Part B Insider (Multispecialty) Coding Alert

APPEALS:

There's More To Know About New Appeals Process

The carrier won't have to notify you when it receives your appeal request

Starting in January, when a Medicare carrier rejects your first-level appeal, the carrier will also issue a helpful new notice.

These notices will include specific reasons for the denial and an account of missing information or documentation required for the reconsideration at the Qualified Independent Contractor (QIC) level, Jennifer Frantz with the Centers for Medicare and Medicaid Services revealed at the April 15 Open Door Forum on the new appeals process.

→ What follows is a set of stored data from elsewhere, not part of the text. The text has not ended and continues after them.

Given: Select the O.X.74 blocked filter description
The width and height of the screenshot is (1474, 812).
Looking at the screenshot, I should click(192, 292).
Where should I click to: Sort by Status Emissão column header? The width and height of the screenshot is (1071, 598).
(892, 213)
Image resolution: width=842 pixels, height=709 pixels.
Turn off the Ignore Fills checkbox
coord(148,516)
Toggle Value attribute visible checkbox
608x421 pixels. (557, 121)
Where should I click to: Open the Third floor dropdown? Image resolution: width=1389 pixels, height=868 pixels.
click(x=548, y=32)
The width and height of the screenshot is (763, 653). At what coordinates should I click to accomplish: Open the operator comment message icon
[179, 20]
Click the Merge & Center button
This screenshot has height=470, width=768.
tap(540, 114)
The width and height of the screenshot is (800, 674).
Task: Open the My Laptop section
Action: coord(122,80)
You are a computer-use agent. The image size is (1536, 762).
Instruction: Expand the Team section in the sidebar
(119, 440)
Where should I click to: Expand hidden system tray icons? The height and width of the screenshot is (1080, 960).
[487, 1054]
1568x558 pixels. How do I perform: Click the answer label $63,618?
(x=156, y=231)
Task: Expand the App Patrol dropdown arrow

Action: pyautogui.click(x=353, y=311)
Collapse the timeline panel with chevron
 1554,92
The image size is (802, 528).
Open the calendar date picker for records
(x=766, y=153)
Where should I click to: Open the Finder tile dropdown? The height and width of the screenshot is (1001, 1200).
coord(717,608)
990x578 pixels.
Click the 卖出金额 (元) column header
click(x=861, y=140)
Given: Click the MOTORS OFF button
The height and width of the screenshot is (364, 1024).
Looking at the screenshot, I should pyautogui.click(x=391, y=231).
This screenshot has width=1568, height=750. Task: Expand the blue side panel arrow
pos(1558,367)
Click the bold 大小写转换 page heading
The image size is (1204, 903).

Other new forum information:
 

  • Administrative Law Judges (ALJs) will now review each case de novo. That means that unlike before, providers don't have to submit new evidence to receive an ALJ hearing - and, in fact, can't do so under early and full presentation requirements.
     
  • Medicare Appeals Council reviews are now required before appeals move into district court instead of being discretionary as before, CMS indicated.
     
  • Carriers and intermediaries no longer are required to send you a notice acknowledging that they received your appeal request. CMS recommended calling the contractor after a few weeks to make sure they received the redetermination request. CMS is looking into the possibility of indicating in the Common Working File that a request has been received, one official noted. QICs will send acknowledgements, and eventually a Web site will allow you to track your cases, CMS said.
     
  • The Medicare appeals process will work on a two-track system for a while, and some appeals will run according to the old system. To decide whether the old or new rules apply (including full and early presentation of evidence), look at whether your claim went to a QIC for review. If not, the old rules apply.
     
  • Everyone will use the same forms for appeals next year, because there will no longer be distinctions between the Medicare Part A and Part B appeals processes.
     
  • A physician in the same specialty as yours won't necessarily examine your claims in medical review as providers had hoped, notes Tammy Tipton, president of Appeal Solutions in Blanchard, OK. Rather, CMS said that a general practitioner or other physician might review the claims.
     
  • CMS is taking comments on the interim final appeals rule until May 9. The agency will publish a final rule within three years, after it has gained experience withthe new process.

    The interim final rule is at www.cms.hhs.gov/providerupdate/regs/CMS4064IFC.pdf. A fact sheet on the new process is at www.cms.hhs.gov/appeals/factsheet.pdf. The revised Medlearn Matters article on the changes is at www.cms.hhs.gov/medlearn/matters/mmarticles/2005/MM3530.pdf.